Author Q&A
Q: In the book you talk about "Nobrow moments." What are those?
A: Nobrow moments are glimpses of the new order, which is not like the old hierarchy of high and low, although there is a hierarchy of sorts. Dizziness, abrupt shifts in aesthetic perspective, and sudden losses of status are common symptoms Nobrow moments.
Here is a Nobrow moment from the book:
One day, Steven Spielberg came to the New Yorker office. I happened to be up on 17, where our leader Tina Brown and her editors worked, "the killing floor" as one editor referred to it, when I looked up and saw Spielberg and Tina, looking fetching in one of her cream-colored suits, sweep past. She and a small crowd, me included, drifted down toward the area outside her office, where Tina tried in her charmingly inept way to engage Spielberg in small talk. Was there anything at the New Yorker that the maitre wished to see? Spielberg, who seemed like an earnest middlebrow in the old New Yorker mode, admitted that he would love to see the famous library, which was down on 16 — a musty but sacred spot to anyone who cherished the old New Yorker and what it stood for. The library! exclaimed Tina. Wonderful! Then, turning to an aide, she was heard to whisper, "Where’s the library?"
Other such moments in the book include:
– a Chemical Brothers show
– sitting in front of a Pipilotti Rist video in the downtown Guggenheim, on lower Broadway
– a visit to Pottery Barn in Soho
– shopping in the Virgin Megastore in Times Square
– visiting David Geffen in Jack Warner’s old mansion atop Beverley Hills.
– sitting with George Lucas in an editting room below Skywalker Ranch
Anyone can have a Nobrow moment. You can have them in museums, for example, where must-see blockbusters have replaced the old, quieter exhibitions, a practice defended in the New York Times by Ben Hartley, the Guggenheims’ director of communication, who said, "We are in the entertainment business and competing against other forms of entertainment out there."

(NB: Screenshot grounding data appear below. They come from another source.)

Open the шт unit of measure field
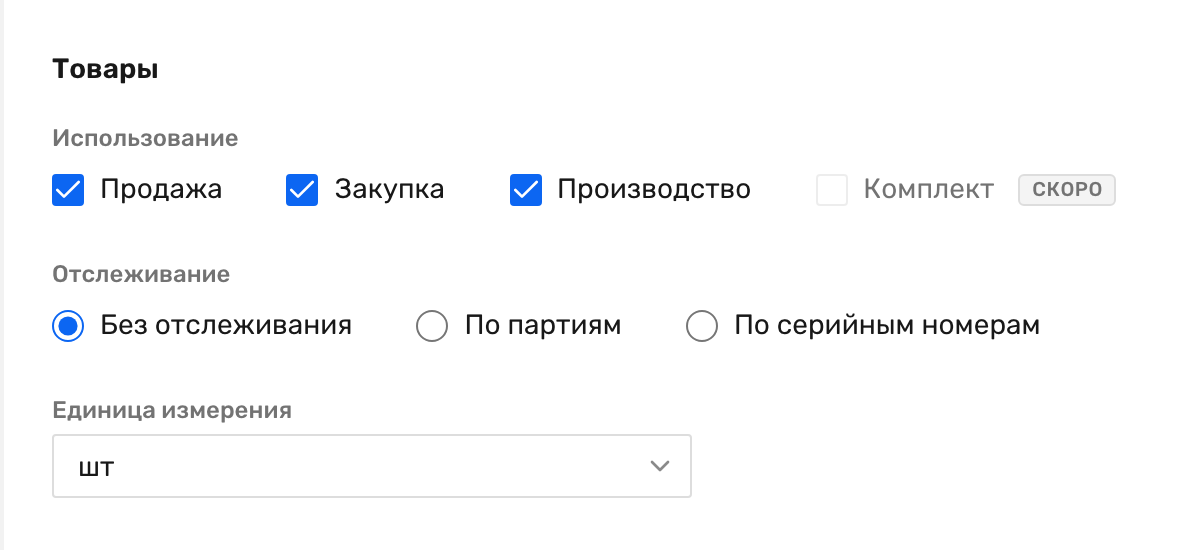 371,466
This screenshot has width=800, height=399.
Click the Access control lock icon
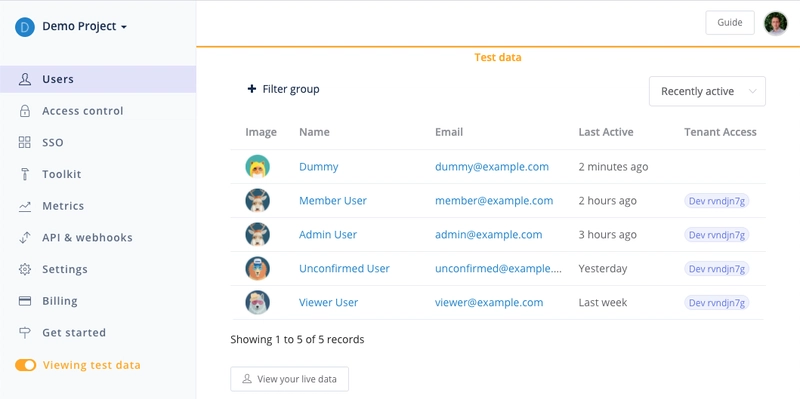[24, 111]
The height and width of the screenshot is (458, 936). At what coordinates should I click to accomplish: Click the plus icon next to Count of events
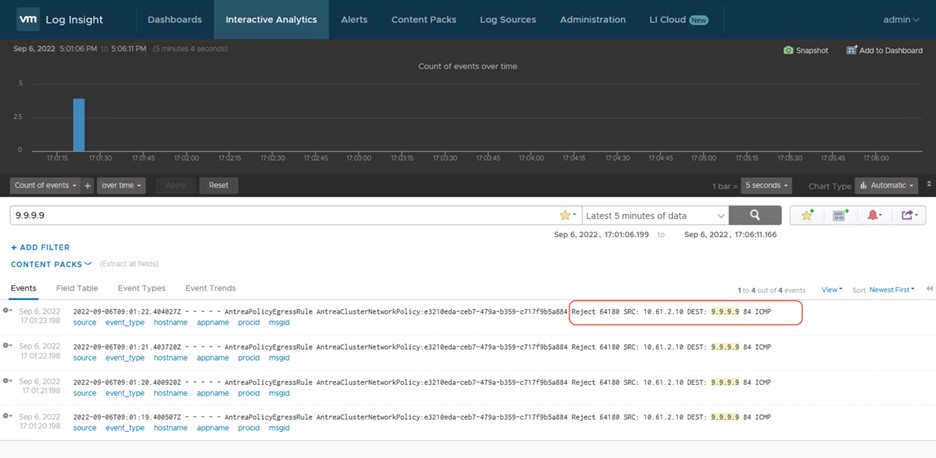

– The Sensation Show, especially the revelation that while the old highbrows were defending free expression against Mayor Guiliani, the museum itself was engaging in the lowbrow practice of exhibiting Charles Saatichi’s collection in return for his $100,000 donation.
– The Costume Institute’s Rock Show at the Metropolitan Museum
– The MTV Video Music Awards at the Metropolitan Opera.
Conversely, in what used to be lowbrow venues you now find high art. Paintings by van Gogh and Monet are the headliners at the Bellagio Hotel, in Las Vegas, while the Cirque de Soliel borrows freely from performance art in creating the spectacle inside.
– Michael Graves’ knock off of his Alessi teapot, an icon of highbrow design, for the discount mass marketer Target (pronounced "tar-jay" in Nobrow). In designing for Target, is Michael Graves bringing good taste to the masses — as he argues — or is he merely cashing in on his name as an architect? Of such conundrums is Nobrow composed.
– Helmut Lang’s jeans line, which is above the Gap in the price hierarchy but below the Gap in the style hierarchy. There was a time when mass merchants like the Gap borrowed from the high styles of elite designers like Helmut Lang, selling inferior versions of designer clothes for much cheaper. A highend designer might make a tee shirt, but it looked like an expensive tee shirt. But Helmut Lang s T-shirts and jeans look just like Gap clothes — cotton T’s, cargo pants, cords — and this is what makes them distinctive. That’s Nobrow.